Start of DATA RECORDS

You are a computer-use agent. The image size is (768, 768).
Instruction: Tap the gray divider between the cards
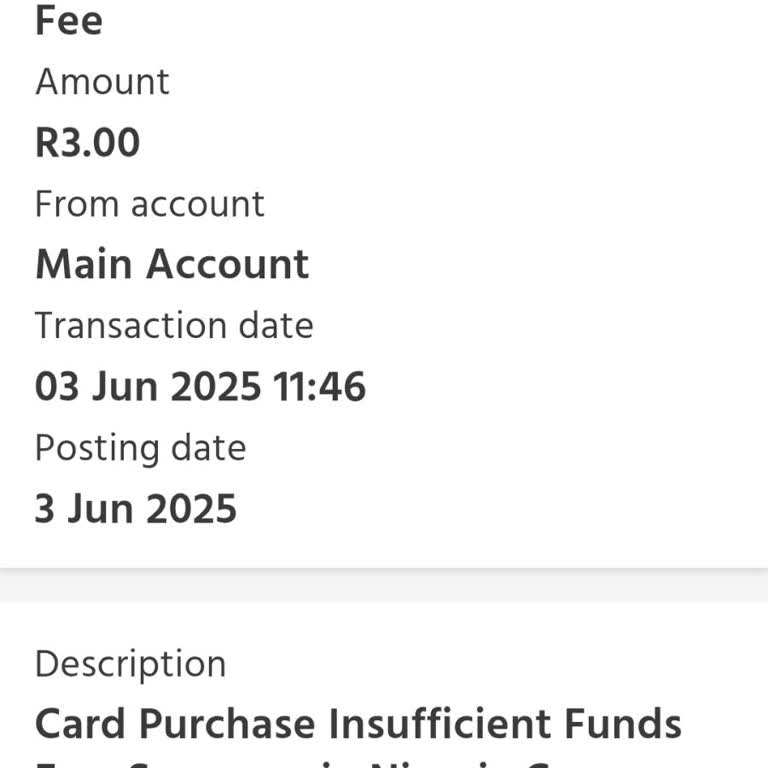pyautogui.click(x=384, y=586)
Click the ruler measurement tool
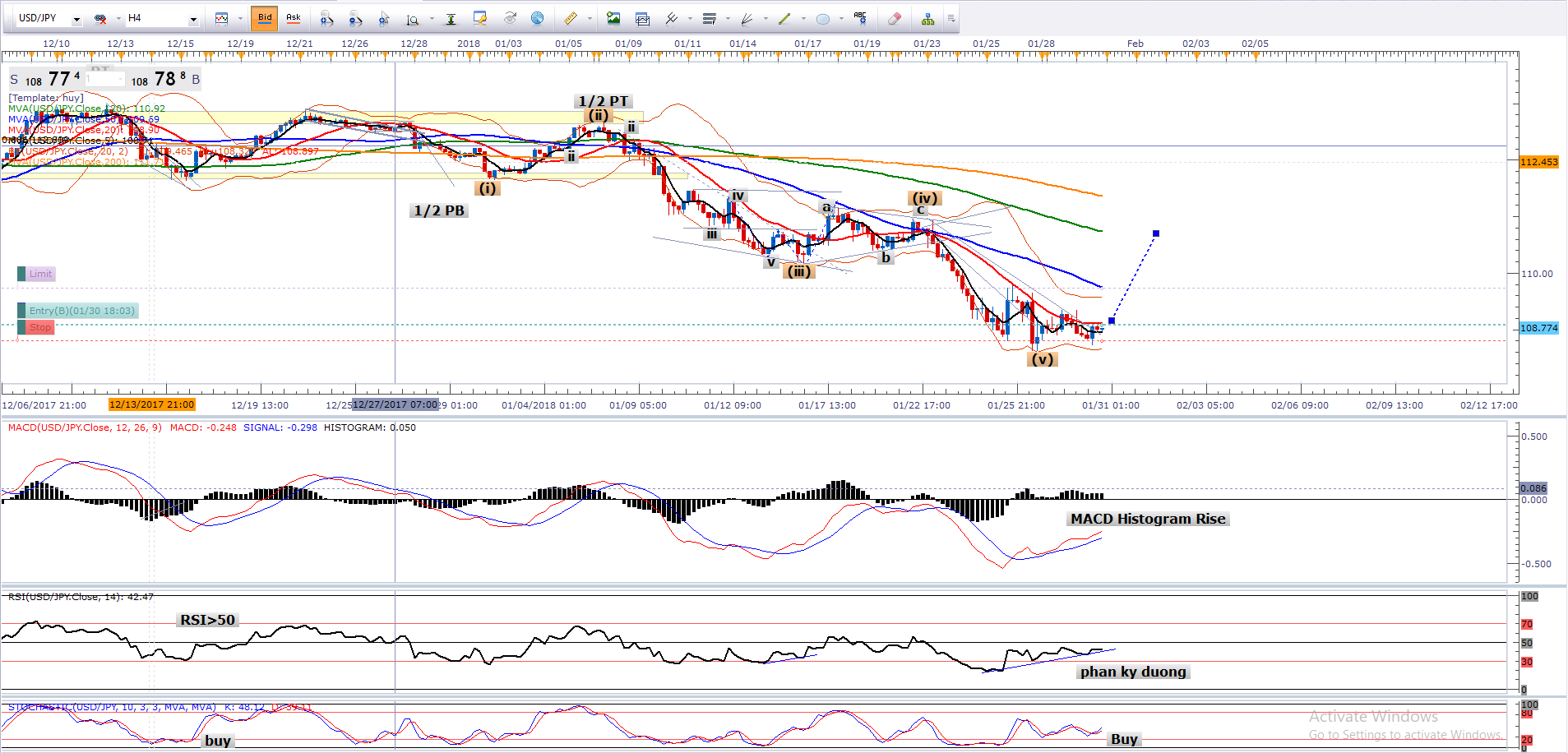The image size is (1568, 753). pyautogui.click(x=570, y=18)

End of DATA RECORDS

▶ [BRIEF]
All entries above should be printed exactly, though without their pictures.

▶ [OUTPUT]
You are a computer-use agent. The image size is (768, 768).
Instruction: Tap the gray divider between the cards
pyautogui.click(x=384, y=586)
Click the ruler measurement tool
The image size is (1568, 753). pyautogui.click(x=570, y=18)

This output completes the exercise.